Half-white, half-black hair pulled up high, as if gravity had reversed, and protruding spangled implants on the temples, ORLAN claims to have been "born" in 1964.

"It was the moment when I began to become aware of my body and of myself", specifies to AFP the artist who created that year the photographic work "ORLAN gives birth to herself. 'likes', to be discovered at the Abattoirs museum in Toulouse, until August 28.

The exhibition also presents sculptures, videos or paintings by the artist.

She refuses to reveal her biological age.

"In everyday life, there is an injunction to stay young, especially for women. And from a certain age, you become invisible, you disappear," she argues.

A work by ORLAN, a French artist exhibited at the Abattoirs museum in Toulouse in the south of France on April 14, 2022 Lionel BONAVENTURE AFP

Invisible are also these nuns, returned "by force" to order in the course of history, which the visitor discovers with a tribute series of four sculptures of bodiless dresses, the folds of which reveal vulvas.

Body status

"The backbone of my work consists in questioning the status of the body in society through all the cultural, social, political or religious pressures that are expressed in the flesh, particularly those of women", says ORLAN.

And it is in the first place, around his own body, that the artist builds his work, as in Le Baiser de l'Artiste that we find in the exhibition.

This performance, produced in 1977, earned him an outburst of hatred, but also recognition in the art world, beyond the French borders.

That year, on the occasion of the International Contemporary Art Fair (FIAC) in Paris, ORLAN sat down behind a life-size photograph of his own naked body and offered passers-by "French kisses" for the price of five. frank.

Next to it, another representation of ORLAN, draped as Saint Thérèse.

A way for her to point out the "binary dimension of the roles assigned to women, who, in the eyes of patriarchal society, are either saints or whores".

The man, him, is at the “origin of the war”.
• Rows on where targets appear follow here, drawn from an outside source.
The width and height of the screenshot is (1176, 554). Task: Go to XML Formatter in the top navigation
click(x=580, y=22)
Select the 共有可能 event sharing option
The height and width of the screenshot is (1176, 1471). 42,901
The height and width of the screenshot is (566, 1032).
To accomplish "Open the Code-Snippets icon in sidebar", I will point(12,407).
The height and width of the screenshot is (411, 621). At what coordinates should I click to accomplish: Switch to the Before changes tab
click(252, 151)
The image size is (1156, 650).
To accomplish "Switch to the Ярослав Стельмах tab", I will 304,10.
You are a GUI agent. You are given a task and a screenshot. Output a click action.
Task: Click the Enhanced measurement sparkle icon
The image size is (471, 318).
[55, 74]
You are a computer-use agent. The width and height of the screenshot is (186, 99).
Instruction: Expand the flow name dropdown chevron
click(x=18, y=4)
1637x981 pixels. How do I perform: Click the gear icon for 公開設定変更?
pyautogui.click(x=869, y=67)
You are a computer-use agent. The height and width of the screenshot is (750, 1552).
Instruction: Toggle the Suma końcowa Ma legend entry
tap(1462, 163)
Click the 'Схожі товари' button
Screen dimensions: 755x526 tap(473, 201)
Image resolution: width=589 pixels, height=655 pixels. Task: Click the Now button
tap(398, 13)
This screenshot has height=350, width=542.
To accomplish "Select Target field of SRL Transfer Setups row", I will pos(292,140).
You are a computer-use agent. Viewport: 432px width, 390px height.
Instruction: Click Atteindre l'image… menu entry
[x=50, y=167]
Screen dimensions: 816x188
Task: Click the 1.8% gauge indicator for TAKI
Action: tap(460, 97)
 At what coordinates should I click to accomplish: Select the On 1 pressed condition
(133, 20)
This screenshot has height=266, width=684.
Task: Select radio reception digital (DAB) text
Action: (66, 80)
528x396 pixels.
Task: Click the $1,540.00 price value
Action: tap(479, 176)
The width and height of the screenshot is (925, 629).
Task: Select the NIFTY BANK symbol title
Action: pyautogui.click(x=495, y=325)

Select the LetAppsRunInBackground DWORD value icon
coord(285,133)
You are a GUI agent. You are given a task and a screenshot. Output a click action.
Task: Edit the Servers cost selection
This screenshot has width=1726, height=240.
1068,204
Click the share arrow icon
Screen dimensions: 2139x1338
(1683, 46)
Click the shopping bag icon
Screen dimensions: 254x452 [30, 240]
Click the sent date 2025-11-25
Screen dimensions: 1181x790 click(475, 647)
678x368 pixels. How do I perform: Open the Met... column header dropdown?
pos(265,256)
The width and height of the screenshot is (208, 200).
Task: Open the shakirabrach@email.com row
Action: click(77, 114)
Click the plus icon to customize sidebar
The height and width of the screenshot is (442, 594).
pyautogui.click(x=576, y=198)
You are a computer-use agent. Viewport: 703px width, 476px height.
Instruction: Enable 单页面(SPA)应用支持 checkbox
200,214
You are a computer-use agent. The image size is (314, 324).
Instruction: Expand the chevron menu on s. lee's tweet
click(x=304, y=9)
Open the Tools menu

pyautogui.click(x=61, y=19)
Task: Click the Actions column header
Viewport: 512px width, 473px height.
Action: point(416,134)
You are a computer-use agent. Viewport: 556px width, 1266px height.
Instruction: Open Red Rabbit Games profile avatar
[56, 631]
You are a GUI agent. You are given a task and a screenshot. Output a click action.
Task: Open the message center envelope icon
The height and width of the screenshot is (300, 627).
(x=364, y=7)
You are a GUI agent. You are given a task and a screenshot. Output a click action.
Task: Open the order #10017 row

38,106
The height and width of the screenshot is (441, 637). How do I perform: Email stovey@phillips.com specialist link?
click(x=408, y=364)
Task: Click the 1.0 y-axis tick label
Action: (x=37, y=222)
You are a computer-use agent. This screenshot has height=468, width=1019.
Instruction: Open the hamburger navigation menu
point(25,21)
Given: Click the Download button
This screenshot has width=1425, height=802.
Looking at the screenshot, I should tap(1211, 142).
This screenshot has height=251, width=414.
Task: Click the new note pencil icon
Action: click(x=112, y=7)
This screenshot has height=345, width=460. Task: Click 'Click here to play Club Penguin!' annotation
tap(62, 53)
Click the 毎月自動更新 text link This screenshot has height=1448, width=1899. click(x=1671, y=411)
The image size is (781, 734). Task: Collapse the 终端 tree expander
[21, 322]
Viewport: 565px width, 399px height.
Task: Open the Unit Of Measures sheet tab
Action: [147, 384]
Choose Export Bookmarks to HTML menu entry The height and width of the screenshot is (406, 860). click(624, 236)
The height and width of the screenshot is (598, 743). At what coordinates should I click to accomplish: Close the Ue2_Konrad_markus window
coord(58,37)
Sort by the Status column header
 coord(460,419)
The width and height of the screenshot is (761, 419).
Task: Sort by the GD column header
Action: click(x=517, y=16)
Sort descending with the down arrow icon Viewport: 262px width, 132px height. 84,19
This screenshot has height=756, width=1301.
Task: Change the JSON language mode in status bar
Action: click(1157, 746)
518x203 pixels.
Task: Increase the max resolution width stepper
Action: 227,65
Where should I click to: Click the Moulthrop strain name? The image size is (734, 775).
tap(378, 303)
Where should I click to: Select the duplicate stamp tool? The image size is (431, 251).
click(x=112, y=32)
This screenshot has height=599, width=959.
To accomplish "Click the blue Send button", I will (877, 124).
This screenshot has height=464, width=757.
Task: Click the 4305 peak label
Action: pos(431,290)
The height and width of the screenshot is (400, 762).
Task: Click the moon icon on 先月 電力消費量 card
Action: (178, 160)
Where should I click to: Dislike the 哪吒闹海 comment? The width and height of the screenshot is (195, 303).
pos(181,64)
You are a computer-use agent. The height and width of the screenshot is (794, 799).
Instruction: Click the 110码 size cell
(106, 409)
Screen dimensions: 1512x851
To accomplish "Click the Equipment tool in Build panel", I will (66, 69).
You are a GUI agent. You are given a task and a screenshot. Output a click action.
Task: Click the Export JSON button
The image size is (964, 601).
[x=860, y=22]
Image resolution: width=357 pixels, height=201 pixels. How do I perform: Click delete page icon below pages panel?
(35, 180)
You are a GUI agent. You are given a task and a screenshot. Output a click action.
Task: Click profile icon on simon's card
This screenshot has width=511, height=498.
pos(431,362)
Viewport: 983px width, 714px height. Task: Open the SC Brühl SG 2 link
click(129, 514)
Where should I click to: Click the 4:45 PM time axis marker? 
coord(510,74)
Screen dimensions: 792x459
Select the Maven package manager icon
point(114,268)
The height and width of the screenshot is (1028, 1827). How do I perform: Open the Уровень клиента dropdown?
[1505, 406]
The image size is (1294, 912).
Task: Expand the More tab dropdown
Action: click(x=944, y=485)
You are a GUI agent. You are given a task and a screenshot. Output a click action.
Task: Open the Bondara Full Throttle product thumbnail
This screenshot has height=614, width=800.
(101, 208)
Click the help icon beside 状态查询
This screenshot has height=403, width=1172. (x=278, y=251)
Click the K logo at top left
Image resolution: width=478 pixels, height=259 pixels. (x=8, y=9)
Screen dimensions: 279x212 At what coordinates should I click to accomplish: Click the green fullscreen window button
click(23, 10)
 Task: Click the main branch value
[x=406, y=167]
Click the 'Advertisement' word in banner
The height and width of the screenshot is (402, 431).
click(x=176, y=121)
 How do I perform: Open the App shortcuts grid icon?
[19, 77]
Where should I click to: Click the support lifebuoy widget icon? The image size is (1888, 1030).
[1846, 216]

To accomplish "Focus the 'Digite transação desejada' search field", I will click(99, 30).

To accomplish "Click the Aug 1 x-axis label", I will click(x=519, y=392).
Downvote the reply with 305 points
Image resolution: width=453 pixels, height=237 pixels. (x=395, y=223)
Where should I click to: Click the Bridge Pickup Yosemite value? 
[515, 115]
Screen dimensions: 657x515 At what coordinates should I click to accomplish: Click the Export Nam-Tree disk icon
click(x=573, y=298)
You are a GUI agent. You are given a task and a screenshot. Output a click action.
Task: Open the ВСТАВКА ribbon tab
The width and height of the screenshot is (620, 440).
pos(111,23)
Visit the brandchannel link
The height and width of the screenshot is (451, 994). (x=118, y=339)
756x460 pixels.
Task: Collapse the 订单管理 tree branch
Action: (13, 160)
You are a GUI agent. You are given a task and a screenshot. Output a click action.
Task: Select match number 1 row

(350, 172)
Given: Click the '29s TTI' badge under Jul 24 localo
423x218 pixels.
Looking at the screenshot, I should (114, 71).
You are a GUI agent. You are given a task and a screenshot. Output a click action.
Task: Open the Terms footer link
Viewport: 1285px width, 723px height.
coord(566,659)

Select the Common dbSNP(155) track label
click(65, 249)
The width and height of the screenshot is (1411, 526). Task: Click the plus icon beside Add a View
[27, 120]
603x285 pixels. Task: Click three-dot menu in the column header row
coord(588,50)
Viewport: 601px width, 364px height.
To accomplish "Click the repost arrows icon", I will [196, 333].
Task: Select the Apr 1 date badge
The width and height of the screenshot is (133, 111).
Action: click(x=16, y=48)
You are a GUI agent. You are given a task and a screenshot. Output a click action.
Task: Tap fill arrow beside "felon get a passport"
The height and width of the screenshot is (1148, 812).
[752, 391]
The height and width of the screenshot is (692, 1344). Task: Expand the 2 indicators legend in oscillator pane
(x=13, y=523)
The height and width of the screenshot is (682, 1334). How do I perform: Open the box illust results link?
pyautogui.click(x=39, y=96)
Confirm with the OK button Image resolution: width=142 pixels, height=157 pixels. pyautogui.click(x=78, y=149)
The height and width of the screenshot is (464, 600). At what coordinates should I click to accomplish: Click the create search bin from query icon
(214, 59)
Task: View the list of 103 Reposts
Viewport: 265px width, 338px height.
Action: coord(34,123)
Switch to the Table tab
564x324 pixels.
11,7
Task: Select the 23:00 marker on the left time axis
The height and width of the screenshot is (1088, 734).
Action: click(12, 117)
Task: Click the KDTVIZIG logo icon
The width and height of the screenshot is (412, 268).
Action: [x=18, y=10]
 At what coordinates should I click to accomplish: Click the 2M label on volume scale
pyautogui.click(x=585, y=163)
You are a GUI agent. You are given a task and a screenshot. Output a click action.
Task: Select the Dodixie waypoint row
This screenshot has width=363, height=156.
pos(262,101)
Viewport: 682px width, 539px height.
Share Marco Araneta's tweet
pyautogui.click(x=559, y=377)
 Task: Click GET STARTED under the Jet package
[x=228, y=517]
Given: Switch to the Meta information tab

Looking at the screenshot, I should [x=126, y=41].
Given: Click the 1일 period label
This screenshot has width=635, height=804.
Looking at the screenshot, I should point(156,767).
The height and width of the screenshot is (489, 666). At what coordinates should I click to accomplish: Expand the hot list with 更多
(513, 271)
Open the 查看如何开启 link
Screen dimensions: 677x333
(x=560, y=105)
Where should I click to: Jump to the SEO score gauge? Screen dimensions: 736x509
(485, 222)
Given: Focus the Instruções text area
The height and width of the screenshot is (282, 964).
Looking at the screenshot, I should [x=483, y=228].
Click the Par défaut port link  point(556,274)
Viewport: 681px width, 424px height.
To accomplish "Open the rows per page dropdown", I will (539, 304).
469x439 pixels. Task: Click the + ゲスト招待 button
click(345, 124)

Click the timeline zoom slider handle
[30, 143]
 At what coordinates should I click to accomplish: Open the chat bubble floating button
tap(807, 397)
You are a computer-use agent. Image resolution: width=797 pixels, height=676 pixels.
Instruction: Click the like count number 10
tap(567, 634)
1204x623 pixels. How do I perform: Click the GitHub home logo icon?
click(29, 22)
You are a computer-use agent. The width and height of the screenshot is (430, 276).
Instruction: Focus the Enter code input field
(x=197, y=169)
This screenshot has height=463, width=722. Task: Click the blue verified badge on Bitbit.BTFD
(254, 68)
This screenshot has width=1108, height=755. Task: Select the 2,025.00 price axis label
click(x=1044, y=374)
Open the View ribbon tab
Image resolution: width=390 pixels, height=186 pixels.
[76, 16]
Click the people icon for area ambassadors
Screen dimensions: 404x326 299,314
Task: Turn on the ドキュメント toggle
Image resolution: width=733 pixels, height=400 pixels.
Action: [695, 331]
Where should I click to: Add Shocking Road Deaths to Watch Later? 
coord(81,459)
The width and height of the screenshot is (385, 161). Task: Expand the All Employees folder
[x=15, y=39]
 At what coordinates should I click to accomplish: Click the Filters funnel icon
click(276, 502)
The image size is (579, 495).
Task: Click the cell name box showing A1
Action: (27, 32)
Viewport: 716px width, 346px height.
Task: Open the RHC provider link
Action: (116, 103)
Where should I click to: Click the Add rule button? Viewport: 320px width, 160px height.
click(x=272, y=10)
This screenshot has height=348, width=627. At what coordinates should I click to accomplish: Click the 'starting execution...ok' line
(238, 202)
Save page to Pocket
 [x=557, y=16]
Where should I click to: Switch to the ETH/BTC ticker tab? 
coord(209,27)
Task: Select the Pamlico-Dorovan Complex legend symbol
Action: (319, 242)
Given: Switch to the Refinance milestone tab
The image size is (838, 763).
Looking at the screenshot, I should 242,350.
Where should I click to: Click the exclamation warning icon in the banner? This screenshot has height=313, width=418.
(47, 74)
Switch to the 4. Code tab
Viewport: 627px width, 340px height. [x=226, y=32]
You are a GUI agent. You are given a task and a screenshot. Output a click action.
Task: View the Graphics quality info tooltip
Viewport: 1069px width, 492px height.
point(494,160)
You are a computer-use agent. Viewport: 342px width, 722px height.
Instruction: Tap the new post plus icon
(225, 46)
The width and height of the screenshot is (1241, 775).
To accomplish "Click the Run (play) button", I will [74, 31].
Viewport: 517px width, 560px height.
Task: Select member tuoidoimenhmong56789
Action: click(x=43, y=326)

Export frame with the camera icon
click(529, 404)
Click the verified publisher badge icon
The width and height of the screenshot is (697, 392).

"Not all of course!", makes a point of specifying ORLAN, who likes to divert masterpieces, to underline the "absurdities" of society.

Thus the visitor discovers in a frame identical to the painting "The Origin of the World" by Gustave Courbet, a man of whom we see only the belly, the upper thighs and the erect penis.

"Dirty times"

"We're in a bad time": "I find that things are closing in. There have been developments, and #Meetoo has made people aware that many women were silent and suffered absolutely abominable things. But there are still a lot, a lot of work to do", judge ORLAN.

Constantly shaking up the "diktats" of sexism and the "normalization" of beauty, she uses cosmetic surgery on her own body to make it "a place of public debate".

"What is beauty? What is a monstrous body? I have constantly tried to re-figure, to disfigure the body", says ORLAN.

In 1993, during a performance filmed and broadcast live at the Sandra Gering gallery in New York or the Center Pompidou in Paris, she had implants placed in her cheeks and temples, a way for her to build herself in reverse of the conformism and the "mask of the innate".

Opposing natural determinisms to the end, not without a touch of humor at times, ORLAN integrates death into his artistic reflection.

"I made a petition against death, I think it's unbearable, that we should all revolt," she said.

"Some species of whales can live 300 years, while we humans have drawn the short straw, she regrets. But with the advancement of genetics (...) I think that at some point it there will be the death of death, or in any case, a much greater longevity".

And to clarify: "I love life, I will know what to do, I will not be bored!"